::: EXTRACTED RECORDS :::

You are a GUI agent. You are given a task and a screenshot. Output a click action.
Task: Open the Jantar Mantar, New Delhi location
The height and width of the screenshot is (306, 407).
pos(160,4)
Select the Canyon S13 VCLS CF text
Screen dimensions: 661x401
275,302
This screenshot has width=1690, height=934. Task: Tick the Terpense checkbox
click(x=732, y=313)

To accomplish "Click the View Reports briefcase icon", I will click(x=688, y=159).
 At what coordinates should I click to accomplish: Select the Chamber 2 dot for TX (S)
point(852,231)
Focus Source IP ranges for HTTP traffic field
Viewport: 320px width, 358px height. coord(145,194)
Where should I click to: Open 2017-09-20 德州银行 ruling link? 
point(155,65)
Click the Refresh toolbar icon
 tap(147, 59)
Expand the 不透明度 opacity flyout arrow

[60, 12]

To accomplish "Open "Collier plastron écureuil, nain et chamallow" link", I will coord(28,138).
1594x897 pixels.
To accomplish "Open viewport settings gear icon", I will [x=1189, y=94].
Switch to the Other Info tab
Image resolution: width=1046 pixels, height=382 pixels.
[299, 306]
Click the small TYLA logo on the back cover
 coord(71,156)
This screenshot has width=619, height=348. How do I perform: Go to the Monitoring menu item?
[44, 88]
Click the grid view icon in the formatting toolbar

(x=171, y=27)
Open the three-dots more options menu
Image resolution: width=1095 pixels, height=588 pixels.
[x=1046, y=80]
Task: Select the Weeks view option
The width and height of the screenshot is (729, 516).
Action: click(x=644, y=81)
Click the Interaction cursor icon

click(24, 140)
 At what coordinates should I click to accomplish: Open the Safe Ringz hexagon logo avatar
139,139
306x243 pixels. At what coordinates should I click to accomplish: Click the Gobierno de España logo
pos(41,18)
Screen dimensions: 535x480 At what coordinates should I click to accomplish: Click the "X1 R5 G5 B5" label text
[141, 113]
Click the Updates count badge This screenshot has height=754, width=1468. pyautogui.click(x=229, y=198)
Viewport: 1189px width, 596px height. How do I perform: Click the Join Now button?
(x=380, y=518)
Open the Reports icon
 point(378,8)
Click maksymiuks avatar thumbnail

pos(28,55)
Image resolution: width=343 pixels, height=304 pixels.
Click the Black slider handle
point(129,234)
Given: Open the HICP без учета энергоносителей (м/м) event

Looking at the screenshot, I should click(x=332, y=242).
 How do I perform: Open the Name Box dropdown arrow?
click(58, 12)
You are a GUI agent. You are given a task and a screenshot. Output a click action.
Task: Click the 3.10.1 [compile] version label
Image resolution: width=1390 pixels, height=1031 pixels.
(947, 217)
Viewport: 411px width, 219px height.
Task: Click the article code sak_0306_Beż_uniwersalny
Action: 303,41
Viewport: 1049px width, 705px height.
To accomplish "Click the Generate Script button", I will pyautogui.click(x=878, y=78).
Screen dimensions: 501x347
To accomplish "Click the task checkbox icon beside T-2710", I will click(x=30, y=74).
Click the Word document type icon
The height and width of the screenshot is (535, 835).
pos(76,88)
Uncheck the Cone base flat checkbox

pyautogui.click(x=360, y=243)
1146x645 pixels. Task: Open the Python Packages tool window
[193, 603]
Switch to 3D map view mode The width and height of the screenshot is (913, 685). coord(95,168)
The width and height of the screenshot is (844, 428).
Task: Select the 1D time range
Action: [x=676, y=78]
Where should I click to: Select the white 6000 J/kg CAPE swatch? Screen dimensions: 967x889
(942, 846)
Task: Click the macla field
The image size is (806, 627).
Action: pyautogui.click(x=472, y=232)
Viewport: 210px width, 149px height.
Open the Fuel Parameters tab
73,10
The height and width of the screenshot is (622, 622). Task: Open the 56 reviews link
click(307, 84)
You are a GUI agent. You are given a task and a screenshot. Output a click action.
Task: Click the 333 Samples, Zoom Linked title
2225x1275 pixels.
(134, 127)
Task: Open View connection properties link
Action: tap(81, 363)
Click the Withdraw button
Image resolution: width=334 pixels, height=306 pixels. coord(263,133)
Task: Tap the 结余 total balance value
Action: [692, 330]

:::

* _EXERCISE_: Reproduce all of the records above word for word.

* _WRITTEN ANSWER_:
You are a GUI agent. You are given a task and a screenshot. Output a click action.
Task: Open the Jantar Mantar, New Delhi location
The height and width of the screenshot is (306, 407).
pos(160,4)
Select the Canyon S13 VCLS CF text
Screen dimensions: 661x401
275,302
This screenshot has width=1690, height=934. Task: Tick the Terpense checkbox
click(x=732, y=313)

To accomplish "Click the View Reports briefcase icon", I will click(x=688, y=159).
 At what coordinates should I click to accomplish: Select the Chamber 2 dot for TX (S)
point(852,231)
Focus Source IP ranges for HTTP traffic field
Viewport: 320px width, 358px height. coord(145,194)
Where should I click to: Open 2017-09-20 德州银行 ruling link? 
point(155,65)
Click the Refresh toolbar icon
 tap(147, 59)
Expand the 不透明度 opacity flyout arrow

[60, 12]

To accomplish "Open "Collier plastron écureuil, nain et chamallow" link", I will coord(28,138).
1594x897 pixels.
To accomplish "Open viewport settings gear icon", I will [x=1189, y=94].
Switch to the Other Info tab
Image resolution: width=1046 pixels, height=382 pixels.
[299, 306]
Click the small TYLA logo on the back cover
 coord(71,156)
This screenshot has width=619, height=348. How do I perform: Go to the Monitoring menu item?
[44, 88]
Click the grid view icon in the formatting toolbar

(x=171, y=27)
Open the three-dots more options menu
Image resolution: width=1095 pixels, height=588 pixels.
[x=1046, y=80]
Task: Select the Weeks view option
The width and height of the screenshot is (729, 516).
Action: click(x=644, y=81)
Click the Interaction cursor icon

click(24, 140)
 At what coordinates should I click to accomplish: Open the Safe Ringz hexagon logo avatar
139,139
306x243 pixels. At what coordinates should I click to accomplish: Click the Gobierno de España logo
pos(41,18)
Screen dimensions: 535x480 At what coordinates should I click to accomplish: Click the "X1 R5 G5 B5" label text
[141, 113]
Click the Updates count badge This screenshot has height=754, width=1468. pyautogui.click(x=229, y=198)
Viewport: 1189px width, 596px height. How do I perform: Click the Join Now button?
(x=380, y=518)
Open the Reports icon
 point(378,8)
Click maksymiuks avatar thumbnail

pos(28,55)
Image resolution: width=343 pixels, height=304 pixels.
Click the Black slider handle
point(129,234)
Given: Open the HICP без учета энергоносителей (м/м) event

Looking at the screenshot, I should click(x=332, y=242).
 How do I perform: Open the Name Box dropdown arrow?
click(58, 12)
You are a GUI agent. You are given a task and a screenshot. Output a click action.
Task: Click the 3.10.1 [compile] version label
Image resolution: width=1390 pixels, height=1031 pixels.
(947, 217)
Viewport: 411px width, 219px height.
Task: Click the article code sak_0306_Beż_uniwersalny
Action: 303,41
Viewport: 1049px width, 705px height.
To accomplish "Click the Generate Script button", I will pyautogui.click(x=878, y=78).
Screen dimensions: 501x347
To accomplish "Click the task checkbox icon beside T-2710", I will click(x=30, y=74).
Click the Word document type icon
The height and width of the screenshot is (535, 835).
pos(76,88)
Uncheck the Cone base flat checkbox

pyautogui.click(x=360, y=243)
1146x645 pixels. Task: Open the Python Packages tool window
[193, 603]
Switch to 3D map view mode The width and height of the screenshot is (913, 685). coord(95,168)
The width and height of the screenshot is (844, 428).
Task: Select the 1D time range
Action: [x=676, y=78]
Where should I click to: Select the white 6000 J/kg CAPE swatch? Screen dimensions: 967x889
(942, 846)
Task: Click the macla field
The image size is (806, 627).
Action: pyautogui.click(x=472, y=232)
Viewport: 210px width, 149px height.
Open the Fuel Parameters tab
73,10
The height and width of the screenshot is (622, 622). Task: Open the 56 reviews link
click(307, 84)
You are a GUI agent. You are given a task and a screenshot. Output a click action.
Task: Click the 333 Samples, Zoom Linked title
2225x1275 pixels.
(134, 127)
Task: Open View connection properties link
Action: tap(81, 363)
Click the Withdraw button
Image resolution: width=334 pixels, height=306 pixels. coord(263,133)
Task: Tap the 结余 total balance value
Action: [692, 330]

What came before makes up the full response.